Pour le droit à l’autodétermination, pour une citoyenneté ouverte

Pour sa part, A Manca considère que seul le droit à l’autodétermination, parce qu’il est un processus non lié aux institutions françaises, fonde la base de la lutte d’émancipation. Il implique l’idée d’une citoyenneté ouverte à tous quelles que soient leurs origines, par l’instauration d’une Assemblée nationale provisoire (ANP), un des moyens de lutte restant la perspective d’une grève générale dans la mesure où le monde du travail est largement majoritaire au sein de la société corse.

C’est principalement pour cela que nous avons mené campagne pour le boycott actif des dernières élections territoriales. L’illusion du vote utile en faveur des nationalistes, si elle a largement été majoritaire, se fissurera immanquablement dès que ceux-ci mettront en œuvre leur programme.

D’ores et déjà, le sombre nuage de la prolifération des formations néo-fascistes, dont certaines se réclament de la lutte de libération nationale, est à mettre en relation avec la catastrophique situation sociale que vivent des dizaines de milliers de personnes. Ce phénomène lié aux immanquables désillusions qui ne tarderont pas à apparaître, justifie que la lutte anti-fasciste qui commence s’appuie sur un programme d’urgence économique et social, afin d’assécher le marais où prolifèrent les pires tentations. C’est à cela que la Manca s’est attelée, notamment par la création d’un collectif anti-fasciste et donc anti-raciste : U Culletivu No Pasaran !
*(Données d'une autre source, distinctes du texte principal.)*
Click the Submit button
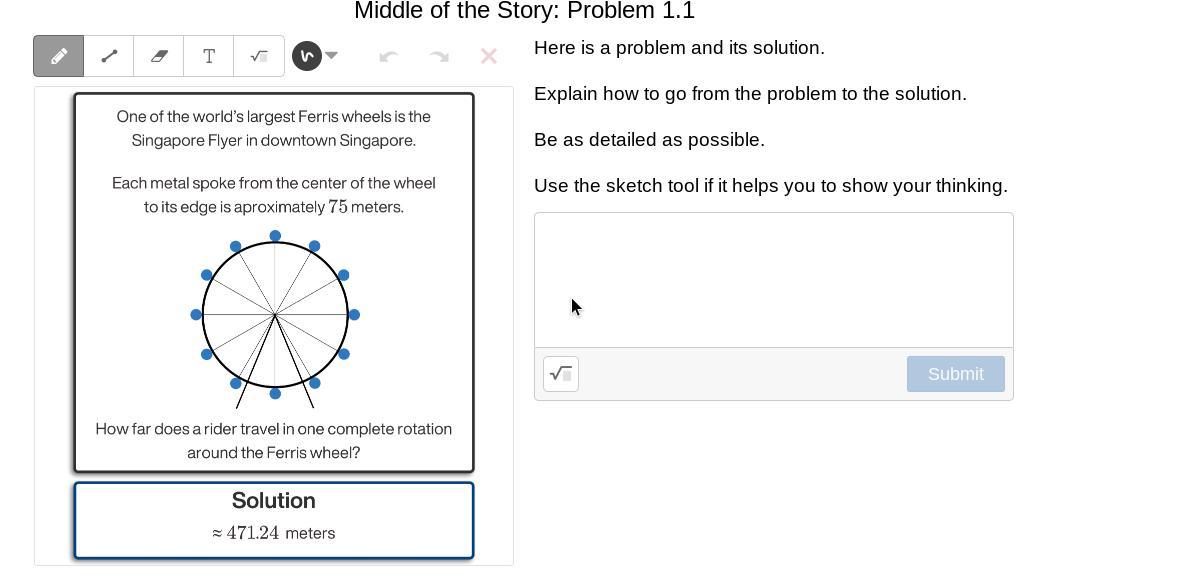pos(956,374)
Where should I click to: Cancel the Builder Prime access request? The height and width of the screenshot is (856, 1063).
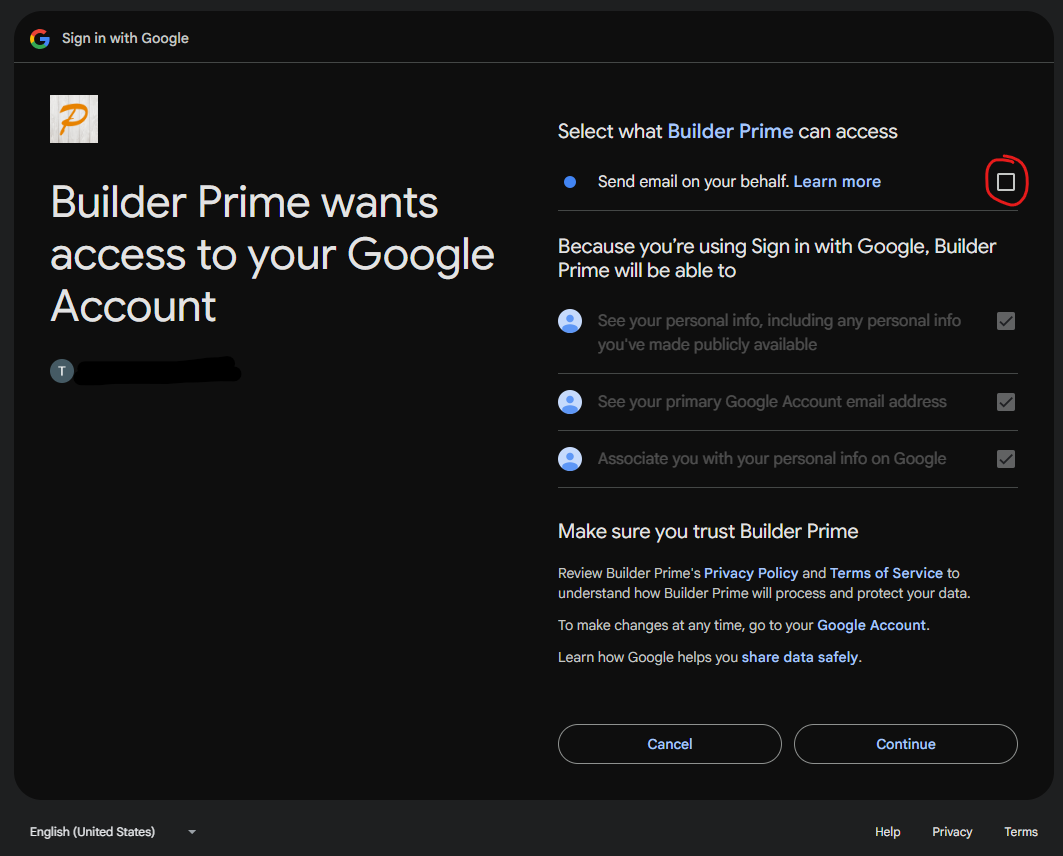click(x=669, y=743)
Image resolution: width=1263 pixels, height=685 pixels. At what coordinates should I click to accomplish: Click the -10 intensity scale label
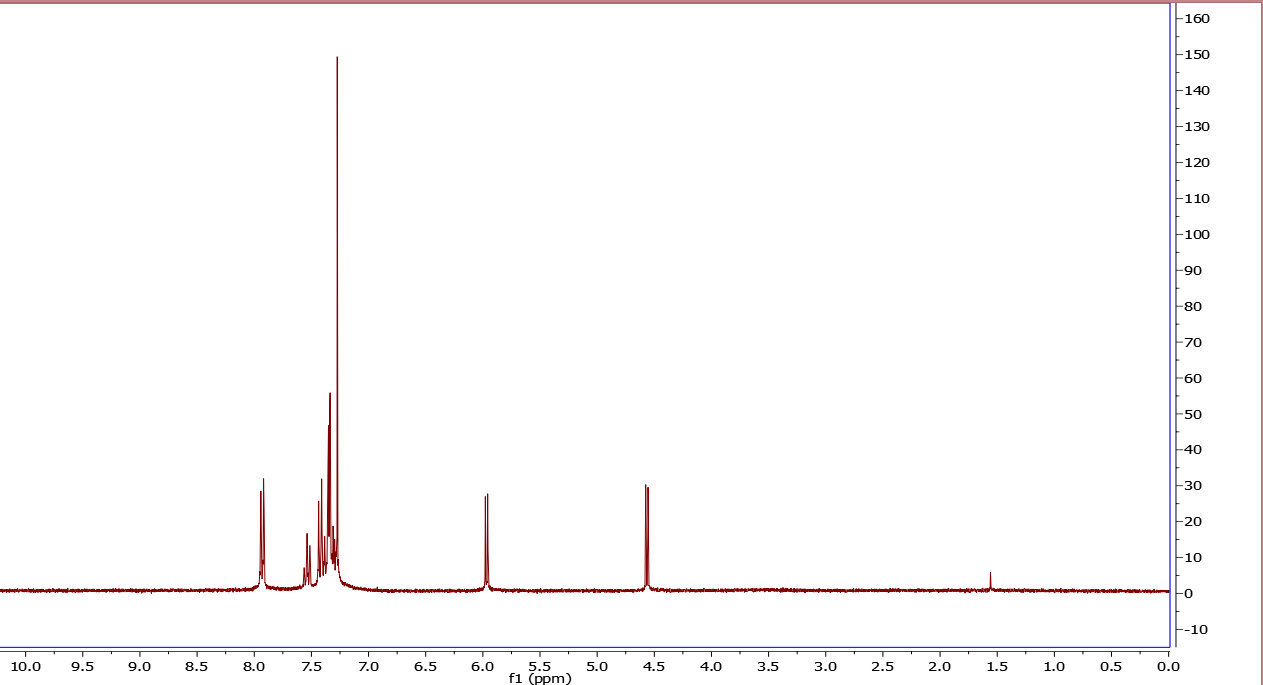pyautogui.click(x=1196, y=629)
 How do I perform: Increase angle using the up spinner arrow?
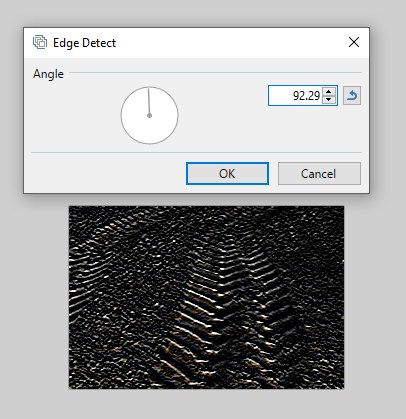tap(329, 92)
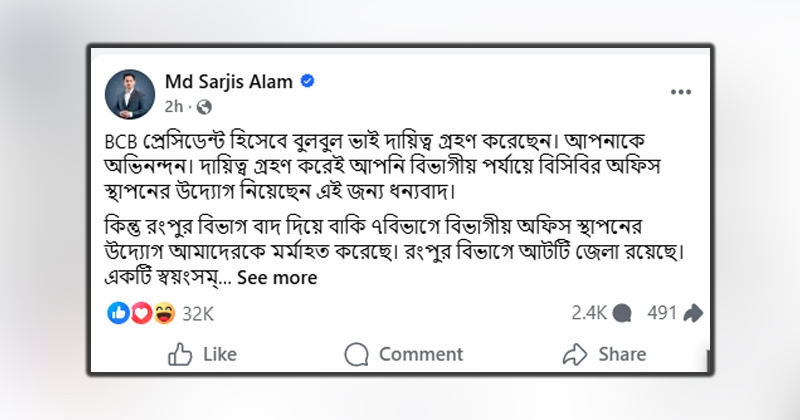View the 491 shares count
The image size is (800, 420).
[x=662, y=313]
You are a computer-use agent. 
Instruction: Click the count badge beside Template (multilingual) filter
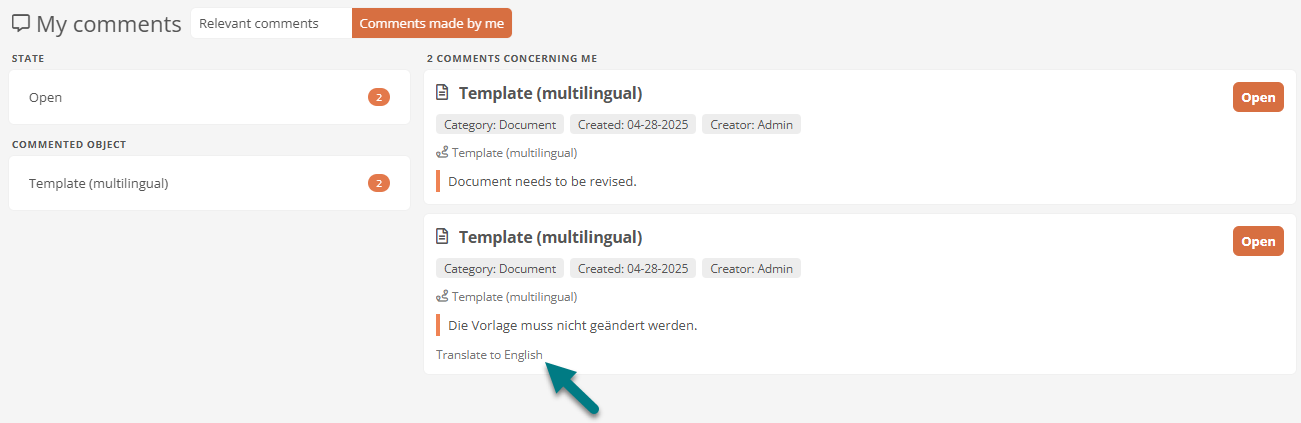(x=379, y=183)
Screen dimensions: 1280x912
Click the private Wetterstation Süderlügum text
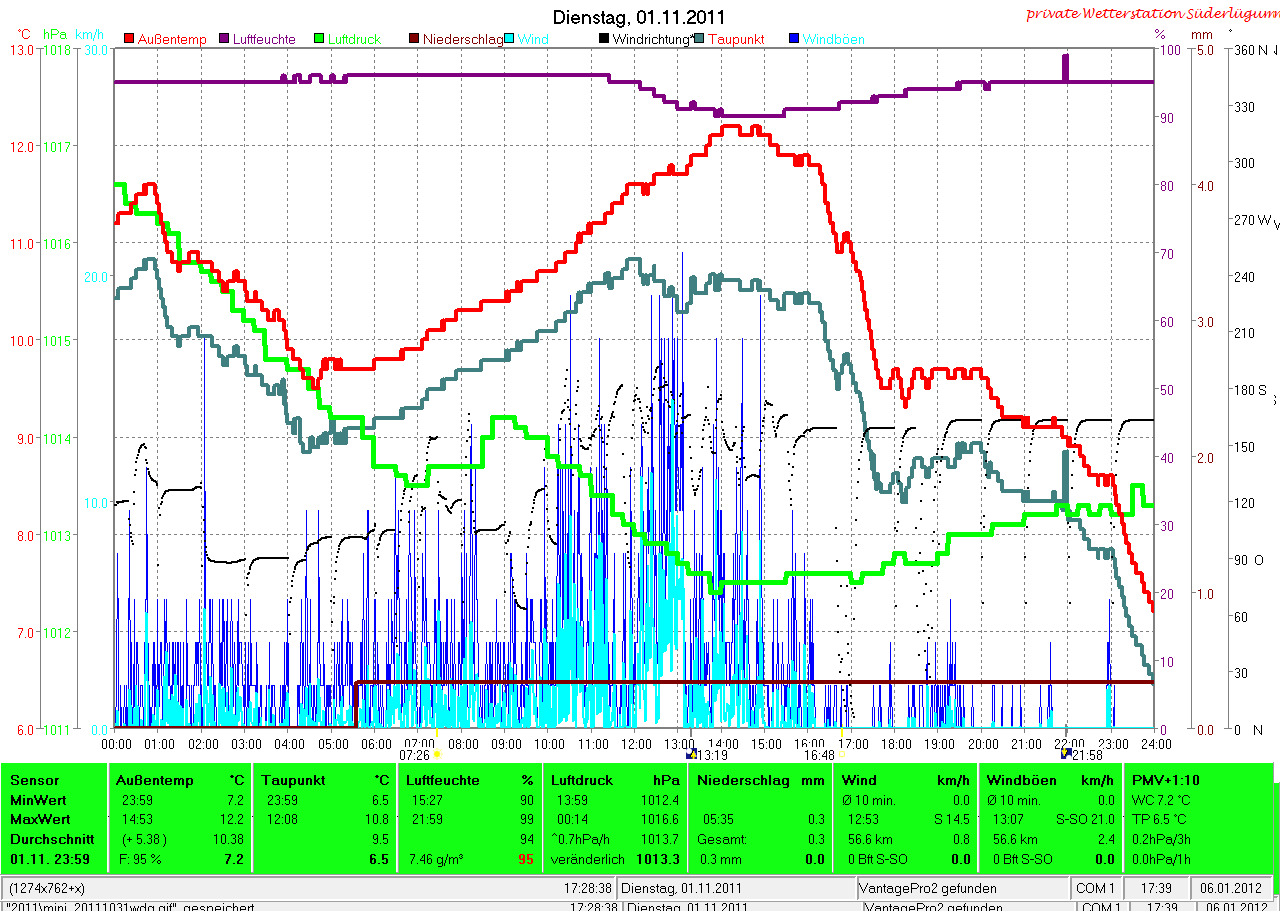tap(1152, 14)
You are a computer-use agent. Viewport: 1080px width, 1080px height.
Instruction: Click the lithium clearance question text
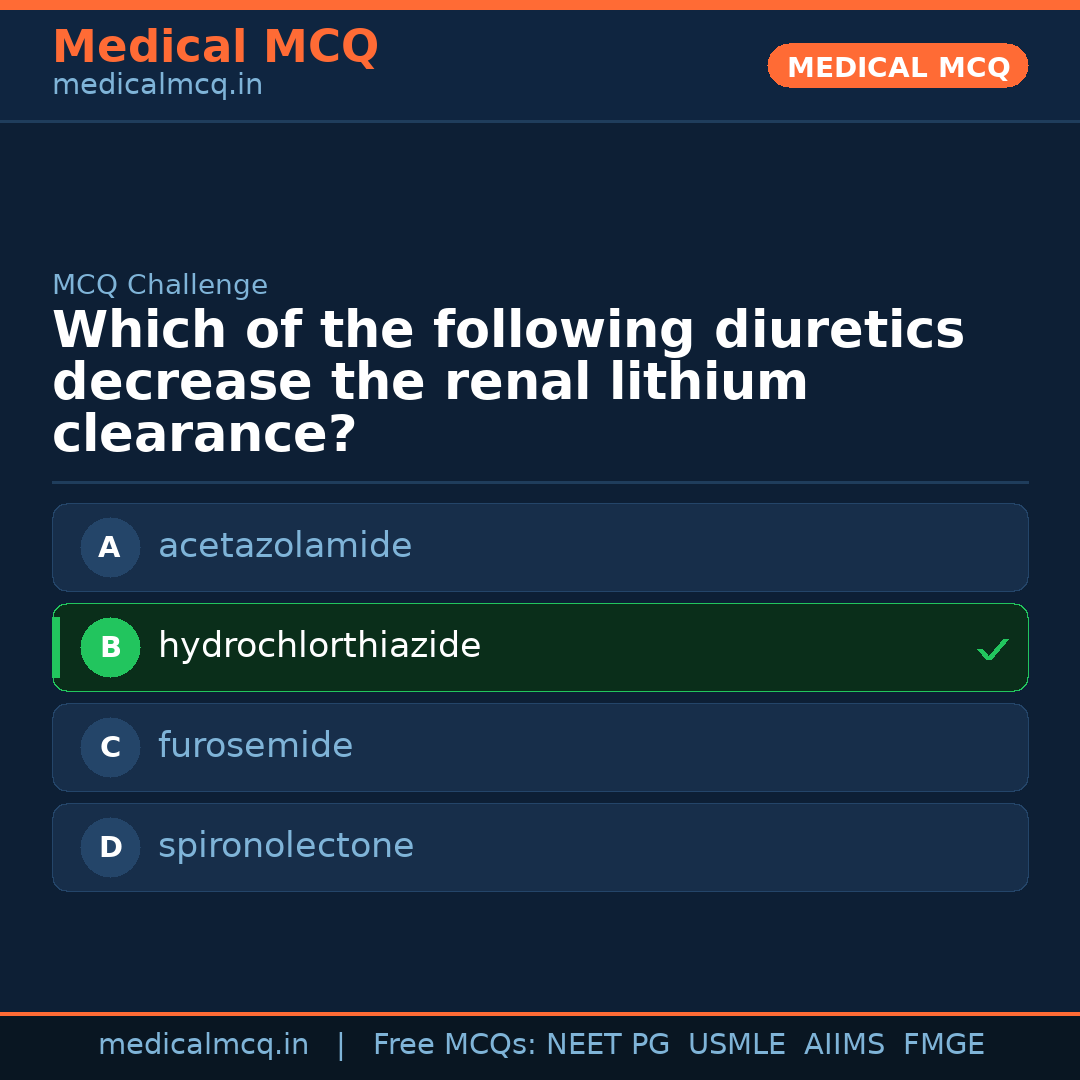tap(508, 383)
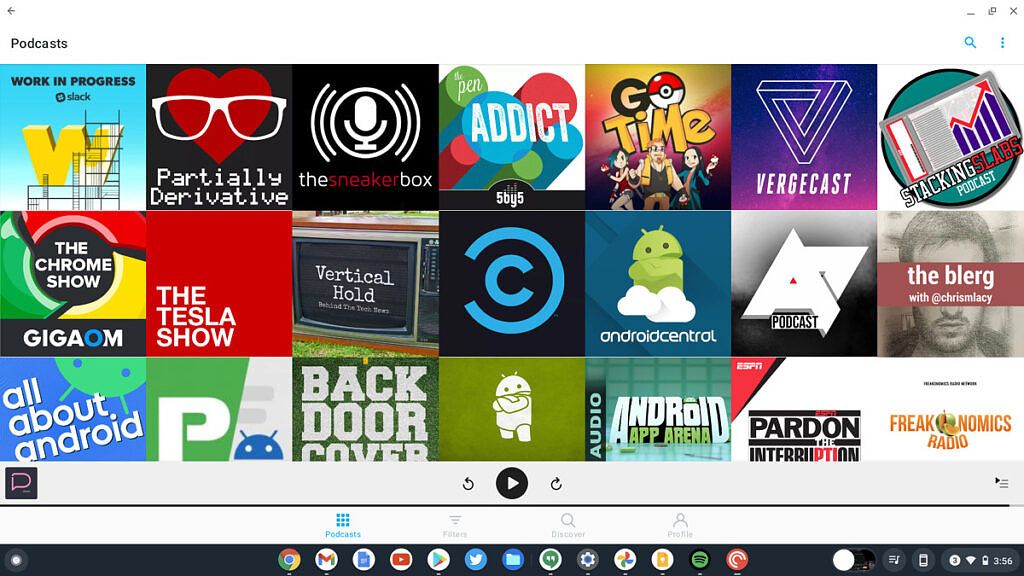The width and height of the screenshot is (1024, 576).
Task: Play the current episode
Action: tap(512, 483)
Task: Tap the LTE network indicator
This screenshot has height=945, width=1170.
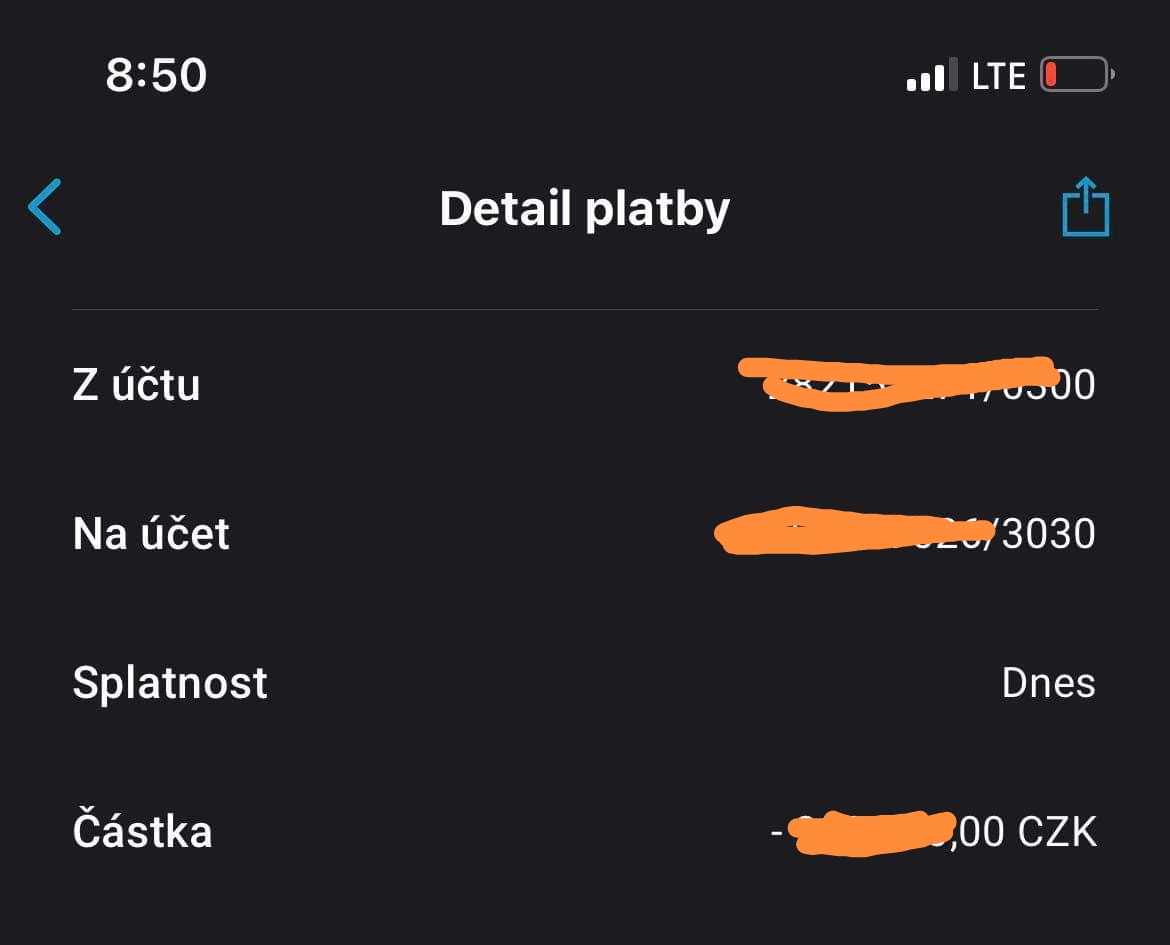Action: [999, 76]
  • 1. Réforme institutionnelle initiée par le gouvernement Rocard et dont Joxe, alors ministre de l’Intérieur, sera le concepteur en 1989.
  • 2. Ce thème, inclus dans les axes programmatiques du FLNC, disparaît des textes de cette organisation en 1993.
  • 3. Connu sous le nom d’« arrêtés Miot », cette disposition exonérait (entre autres aspects) de taxes les produits à l’importation tout en maintenant une fiscalité lourde sur les marchandises à l’exportation. Ces arrêtés coloniaux ont grandement participé à instaurer des liens de dépendance entre la Corse et la France. Leur abrogation, à laquelle A Manca reste fidèle, fut dans les premiers temps du nationalisme contemporain une revendication centrale.